Learning Curve Split Generator
This repository contains scripts to generate data splits for learning curve analysis (LCA) using drug response response data from various sources. The scripts provide the ability to create progressive sizes of training sets, allowing to analyze model performance as a function of the amount of training data.
Requirements
Python 3.x
Pandas
NumPy
Installation and Setup
You can install the required packages using pip
:
pip install pandas numpy
Parameter Configuration
This workflow uses command line parameters are as follows:
--data_file_path
: Full path to the input data file.
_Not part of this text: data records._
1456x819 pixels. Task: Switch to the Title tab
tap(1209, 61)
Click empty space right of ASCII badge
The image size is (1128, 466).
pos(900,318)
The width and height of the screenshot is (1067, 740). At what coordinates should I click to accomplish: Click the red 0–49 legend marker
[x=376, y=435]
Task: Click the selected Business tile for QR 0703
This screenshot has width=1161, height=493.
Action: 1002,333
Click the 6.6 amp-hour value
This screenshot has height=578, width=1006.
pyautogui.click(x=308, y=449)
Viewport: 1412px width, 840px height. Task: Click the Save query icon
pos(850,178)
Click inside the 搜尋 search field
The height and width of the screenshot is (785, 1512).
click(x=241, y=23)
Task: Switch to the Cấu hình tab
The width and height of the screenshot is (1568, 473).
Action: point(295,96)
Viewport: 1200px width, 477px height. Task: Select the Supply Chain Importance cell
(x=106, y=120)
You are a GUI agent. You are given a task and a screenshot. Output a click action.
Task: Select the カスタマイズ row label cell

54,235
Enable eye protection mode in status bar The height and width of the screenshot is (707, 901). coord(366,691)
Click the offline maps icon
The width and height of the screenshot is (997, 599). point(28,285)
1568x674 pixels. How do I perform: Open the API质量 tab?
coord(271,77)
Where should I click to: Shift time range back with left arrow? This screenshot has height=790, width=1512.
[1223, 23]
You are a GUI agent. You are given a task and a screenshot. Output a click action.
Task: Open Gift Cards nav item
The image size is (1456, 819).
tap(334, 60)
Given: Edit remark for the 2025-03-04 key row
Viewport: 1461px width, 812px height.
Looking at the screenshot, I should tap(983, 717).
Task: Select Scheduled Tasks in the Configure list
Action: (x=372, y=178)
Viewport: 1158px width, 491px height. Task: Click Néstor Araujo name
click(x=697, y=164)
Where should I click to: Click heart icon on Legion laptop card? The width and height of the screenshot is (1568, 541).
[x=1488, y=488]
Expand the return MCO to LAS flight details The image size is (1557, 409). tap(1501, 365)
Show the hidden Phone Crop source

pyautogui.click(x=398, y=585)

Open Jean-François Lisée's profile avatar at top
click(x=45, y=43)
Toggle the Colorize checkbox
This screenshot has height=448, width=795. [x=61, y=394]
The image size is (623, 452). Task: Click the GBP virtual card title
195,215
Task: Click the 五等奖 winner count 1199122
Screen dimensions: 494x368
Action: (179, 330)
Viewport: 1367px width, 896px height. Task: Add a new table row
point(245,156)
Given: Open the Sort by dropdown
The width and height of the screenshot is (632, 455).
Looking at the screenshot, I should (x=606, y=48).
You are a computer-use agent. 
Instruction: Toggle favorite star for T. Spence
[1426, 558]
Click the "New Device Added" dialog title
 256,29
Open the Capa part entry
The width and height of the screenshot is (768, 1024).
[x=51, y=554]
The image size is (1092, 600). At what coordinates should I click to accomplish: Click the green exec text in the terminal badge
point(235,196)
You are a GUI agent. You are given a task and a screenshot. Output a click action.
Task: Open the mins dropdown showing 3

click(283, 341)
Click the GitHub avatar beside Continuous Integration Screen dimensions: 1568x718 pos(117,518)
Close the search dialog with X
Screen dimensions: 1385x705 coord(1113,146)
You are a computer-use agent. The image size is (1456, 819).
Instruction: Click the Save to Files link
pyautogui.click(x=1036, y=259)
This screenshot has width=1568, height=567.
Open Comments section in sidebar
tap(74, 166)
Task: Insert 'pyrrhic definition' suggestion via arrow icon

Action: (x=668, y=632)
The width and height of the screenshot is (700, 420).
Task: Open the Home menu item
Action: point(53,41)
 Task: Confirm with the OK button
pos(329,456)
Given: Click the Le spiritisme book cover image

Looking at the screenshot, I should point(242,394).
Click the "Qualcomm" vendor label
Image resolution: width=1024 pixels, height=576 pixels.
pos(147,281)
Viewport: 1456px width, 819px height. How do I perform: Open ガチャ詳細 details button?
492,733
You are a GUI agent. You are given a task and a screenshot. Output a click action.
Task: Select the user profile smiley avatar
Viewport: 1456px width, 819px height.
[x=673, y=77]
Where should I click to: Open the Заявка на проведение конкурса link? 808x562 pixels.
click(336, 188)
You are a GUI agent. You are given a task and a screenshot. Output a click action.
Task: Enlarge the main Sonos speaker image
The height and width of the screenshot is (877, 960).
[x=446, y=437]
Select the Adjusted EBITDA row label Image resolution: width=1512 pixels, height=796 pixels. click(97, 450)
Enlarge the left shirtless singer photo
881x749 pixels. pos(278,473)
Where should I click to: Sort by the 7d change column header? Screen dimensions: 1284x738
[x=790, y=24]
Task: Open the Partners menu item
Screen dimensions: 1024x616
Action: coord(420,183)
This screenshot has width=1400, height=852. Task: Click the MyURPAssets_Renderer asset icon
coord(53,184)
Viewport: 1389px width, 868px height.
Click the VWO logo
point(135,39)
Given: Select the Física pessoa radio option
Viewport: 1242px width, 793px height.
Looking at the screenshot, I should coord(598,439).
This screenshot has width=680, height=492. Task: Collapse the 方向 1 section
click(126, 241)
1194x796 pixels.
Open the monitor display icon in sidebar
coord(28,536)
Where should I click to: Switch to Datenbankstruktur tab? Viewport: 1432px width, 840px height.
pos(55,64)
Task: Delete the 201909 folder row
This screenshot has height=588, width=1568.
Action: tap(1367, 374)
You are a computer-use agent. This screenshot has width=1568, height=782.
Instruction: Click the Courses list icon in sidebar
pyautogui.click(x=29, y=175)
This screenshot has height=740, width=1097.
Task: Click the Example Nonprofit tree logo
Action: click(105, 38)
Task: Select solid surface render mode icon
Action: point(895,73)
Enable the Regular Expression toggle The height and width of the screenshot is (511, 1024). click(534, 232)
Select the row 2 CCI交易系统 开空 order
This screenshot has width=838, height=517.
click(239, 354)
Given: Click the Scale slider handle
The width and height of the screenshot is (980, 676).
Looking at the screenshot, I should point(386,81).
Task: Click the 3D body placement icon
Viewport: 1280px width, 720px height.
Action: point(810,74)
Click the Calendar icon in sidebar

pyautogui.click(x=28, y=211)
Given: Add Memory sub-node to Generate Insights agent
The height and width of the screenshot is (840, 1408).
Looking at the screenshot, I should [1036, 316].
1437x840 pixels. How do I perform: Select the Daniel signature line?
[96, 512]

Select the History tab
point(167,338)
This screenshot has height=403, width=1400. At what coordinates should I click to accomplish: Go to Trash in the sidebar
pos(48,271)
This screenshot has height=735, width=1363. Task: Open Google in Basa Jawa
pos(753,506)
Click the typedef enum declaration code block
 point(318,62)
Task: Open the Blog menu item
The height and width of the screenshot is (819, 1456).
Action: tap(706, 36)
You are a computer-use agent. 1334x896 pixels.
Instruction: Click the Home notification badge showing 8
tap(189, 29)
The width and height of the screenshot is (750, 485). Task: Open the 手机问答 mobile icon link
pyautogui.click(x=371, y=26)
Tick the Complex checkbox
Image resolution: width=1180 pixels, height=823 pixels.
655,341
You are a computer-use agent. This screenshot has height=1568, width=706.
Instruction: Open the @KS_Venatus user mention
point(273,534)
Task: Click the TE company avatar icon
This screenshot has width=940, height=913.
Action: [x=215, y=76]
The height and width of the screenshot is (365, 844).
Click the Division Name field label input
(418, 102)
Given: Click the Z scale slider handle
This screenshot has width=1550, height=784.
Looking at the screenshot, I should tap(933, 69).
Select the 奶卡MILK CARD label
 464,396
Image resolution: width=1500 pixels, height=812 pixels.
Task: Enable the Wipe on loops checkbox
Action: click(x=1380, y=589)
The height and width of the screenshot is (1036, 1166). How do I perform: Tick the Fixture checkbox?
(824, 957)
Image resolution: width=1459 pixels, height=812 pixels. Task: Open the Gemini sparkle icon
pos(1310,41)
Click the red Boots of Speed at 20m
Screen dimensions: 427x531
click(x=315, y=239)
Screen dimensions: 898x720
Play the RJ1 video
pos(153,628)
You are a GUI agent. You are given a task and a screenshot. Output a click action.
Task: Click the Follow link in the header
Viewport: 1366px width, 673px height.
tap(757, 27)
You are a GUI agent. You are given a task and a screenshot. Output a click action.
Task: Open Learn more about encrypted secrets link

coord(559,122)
For DRP models with benchmark data this should be ‘/csa_data/raw_data/y_data/response.tsv’--splits_dir
: Full path to the directory where the split files will be saved.--lc_sizes
: Number of subset sizes to generate (default: 10).--min_size
: The lower bound for the subset size (default: 128).--max_size
: The upper bound for the subset size (default: None, which sets it to the length of the dataset).--lc_step_scale
: Scale of progressive sampling of subset sizes in a learning curve (options: linear, log, log2,log10).
Usage
Run generate_lc_split_files.py
to generates learning curve data splits based on the provided parameters:
python generate_lc_split_files.py --data_file_path <path_to_data_file> \
--splits_dir <path_to_splits_directory> \
--lc_sizes <number_of_sizes> \
--min_size <minimum_size> \
--max_size <maximum_size> \
--lc_step_scale <scale>
Example:
python generate_lc_split_files.py \
--data_file_path ../../../csa_data/raw_data/y_data/response.tsv \
--splits_dir ../../../csa_data/raw_data/splits \
--lc_sizes 10 \
--min_size 1024 \
--lc_step_scale log
Alternatively, run the bash script gen_lc_splits.sh
:
bash gen_lc_splits.sh PATH_TO_DATA_FILE PATH_TO_SPLITD_DIR
The script invokes the Python script generate_lc_split_files.py
with parameters
such as the data file path, splits directory, LC sizes, min LC size, max LC size,
and the scaling method for size increments.
Output
The output consists of multiple text files in the specified splits directory. Each file contains indices of rows corresponding to the specified learning curve sizes.